Work to be completed: Count the lines in the listing below that contain the string "Where", treating uppercase and lowercase as different. Reply with the number alone.

Entries drawn from a collection
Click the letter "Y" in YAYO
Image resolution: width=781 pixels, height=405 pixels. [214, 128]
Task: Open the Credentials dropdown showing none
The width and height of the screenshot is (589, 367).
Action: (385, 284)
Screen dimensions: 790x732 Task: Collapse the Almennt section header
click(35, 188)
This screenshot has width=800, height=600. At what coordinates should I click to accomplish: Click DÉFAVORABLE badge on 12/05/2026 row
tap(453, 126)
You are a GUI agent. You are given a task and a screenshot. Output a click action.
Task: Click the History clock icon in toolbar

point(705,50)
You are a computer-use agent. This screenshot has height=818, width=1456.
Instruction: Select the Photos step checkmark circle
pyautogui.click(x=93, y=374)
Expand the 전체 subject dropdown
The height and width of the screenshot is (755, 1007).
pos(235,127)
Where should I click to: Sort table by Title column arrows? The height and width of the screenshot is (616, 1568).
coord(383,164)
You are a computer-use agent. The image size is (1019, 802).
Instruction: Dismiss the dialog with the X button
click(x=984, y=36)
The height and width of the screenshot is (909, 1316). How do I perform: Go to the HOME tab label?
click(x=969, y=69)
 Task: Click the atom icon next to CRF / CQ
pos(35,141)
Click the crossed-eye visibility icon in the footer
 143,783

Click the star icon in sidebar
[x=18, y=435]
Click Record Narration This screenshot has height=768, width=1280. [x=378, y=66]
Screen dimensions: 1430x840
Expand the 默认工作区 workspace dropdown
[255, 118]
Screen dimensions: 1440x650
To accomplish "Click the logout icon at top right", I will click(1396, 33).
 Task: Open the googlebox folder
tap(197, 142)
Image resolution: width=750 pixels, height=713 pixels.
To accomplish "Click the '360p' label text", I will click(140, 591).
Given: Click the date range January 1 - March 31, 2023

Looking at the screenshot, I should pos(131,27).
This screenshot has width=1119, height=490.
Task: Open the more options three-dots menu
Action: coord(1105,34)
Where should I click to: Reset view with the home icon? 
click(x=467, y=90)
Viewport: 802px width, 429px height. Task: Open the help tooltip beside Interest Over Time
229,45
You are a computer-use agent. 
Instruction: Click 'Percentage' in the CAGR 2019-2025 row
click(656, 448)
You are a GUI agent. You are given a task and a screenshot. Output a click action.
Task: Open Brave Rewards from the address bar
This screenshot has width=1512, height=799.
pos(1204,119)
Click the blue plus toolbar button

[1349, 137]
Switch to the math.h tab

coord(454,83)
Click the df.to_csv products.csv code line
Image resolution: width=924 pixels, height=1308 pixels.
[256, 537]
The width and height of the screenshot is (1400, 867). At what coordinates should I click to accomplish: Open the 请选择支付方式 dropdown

Answer to the exercise: 2